|Directed by:||Martin McDonagh|
|Written by:||Martin McDonagh|
|Cast:||Colin Farrell, Brendan Gleeson, Ralph Fiennes, Clémence Poésy|
It comes in no surprise at all that writer/director Martin McDonagh wrote and directed a slew of award winning plays before venturing into film, because it’s merely impossible to look at his first feature-length picture, “In Bruges”, and not recognize the utterly brilliant strokes of characterization, development and dialogue that are so astute, they could have only been written by someone who knows the craft of writing and developing characters all too well. And with that said, it would be an absolute understatement to say that McDonagh’s writing talent is put to uncanny use in In Bruges.
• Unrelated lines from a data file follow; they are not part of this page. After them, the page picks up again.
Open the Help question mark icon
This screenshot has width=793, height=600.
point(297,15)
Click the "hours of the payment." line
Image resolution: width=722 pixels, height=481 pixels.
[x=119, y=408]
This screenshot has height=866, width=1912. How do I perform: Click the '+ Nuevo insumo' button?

The film, first and foremost, is a tremendously well-crafted crime-dramedy that admirably succeeds in ballasting off of the development of its central characters rather than the build up of some sort of slick plot structure. After guilt-ridden hit-man Ray accidentally shoots a child on his first time on the job, he and his older, wiser associate Ken decide to head off to Bruges, a venerable city in Belgium that’s beauty and grandeur matches its dullness and monotony. As we watch Ken enjoy sightseeing Bruges and Ray be ultimately bored by it, we are immediately pulled by their colorful, humorously contrasting personalities. While Ray is the naïve, terse, and compulsive young man who just can’t stay out of trouble and Ken is the thoughtful, more experienced criminal who has a lot more to contemplate given all the years of immoral doings he has culminated, the two just can’t help but delve into constant debates and even deft conversations. The dynamic between he two can easily be described as something along the lines of “Pulp Fiction-esque”, based on how the film greatly manages to present them as accessible everyday men rather than caricatures and watching them engage in small talk and in-depth discussions about themselves, death, and life after death certainly provides excellent dialogue that mirrors that of the now infamous Jules and Vincent.
But after opening with an array of witty dialogue and humorous predicaments, the film fearlessly, and successfully, starts to take the route of a crime drama. And while there is always delightful humor peppered into many scenes throughout the film, the spices undeniably surge to their most macabre tastes by the final act. The quaint melancholy and inner-turmoil hinted by the central characters earlier soon becomes fully exposed as the story gradually develops into one that delves head-first into the facets of friendship, honor, loyalty, guilt, redemption, and moral ambiguity. Ray, on the verge of suicide, feels that he is undeserving of solace and forgiveness for the horrible murder he committed, Ken seeks personal redemption as he contemplates upon the malevolent life he has led, and the hardened, cold-blooded boss of the two, Harry, wants them dead to in order to seek balance in business.
It’s simply fascinating and totally engaging to see such a stylish chronicle of crime unfold with nothing more than dark, fearless wit and character dynamics. And what dynamics they are! Everything from chemistry, development and glaringly sharp dialogue is utilized and honed to their utmost affect, thanks to the McDonagh’s blazing firecracker of a screenplay, beautifully carved into three solid dimensions. But yet, the truly genuine treat comes within watching actors such as Colin Farrell, Brendan Gleeson, and Ralph Fiennes sink their teeth into such rich material. Everyone is simply at the top of their game in this picture. Redeeming himself as a true talent after such mindless matinees as S.W.A.T and The Recruit, Farrell churns in a career best with a surprisingly nuanced performance that perfectly balances quick, charming wit with a very engaging melancholy. Gleeson also fleshes out his character to superb extents with his stunningly poignant and high caliber performance that I would definitely call an Oscar-worthy career high for him. And just as much as Farrell is engaging and Gleeson is riveting, the true glaring scene stealer is the terrific Ralph Fiennes. Fiennes is an absolute ace and comedic timing and deliverance and clearly has as much fun as possible with his sadistic, nevertheless ironically comedic character. In all, there isn’t a single performance in the film that isn’t worth remembering and everyone wonderfully contributes to the perfect blend of comedy and drama.
With a palpable fearlessness towards rising above the average crime comedy/drama without seeming like a mere imitation of greater works, In Bruges is simply a breath of fresh air for the crime genre. McDonagh and the searing ensemble of admirable actors have managed to create a stylish, fun, humorous, macabre, and all-out engaging roller coaster of bombarding bullets and sympathetic hit men.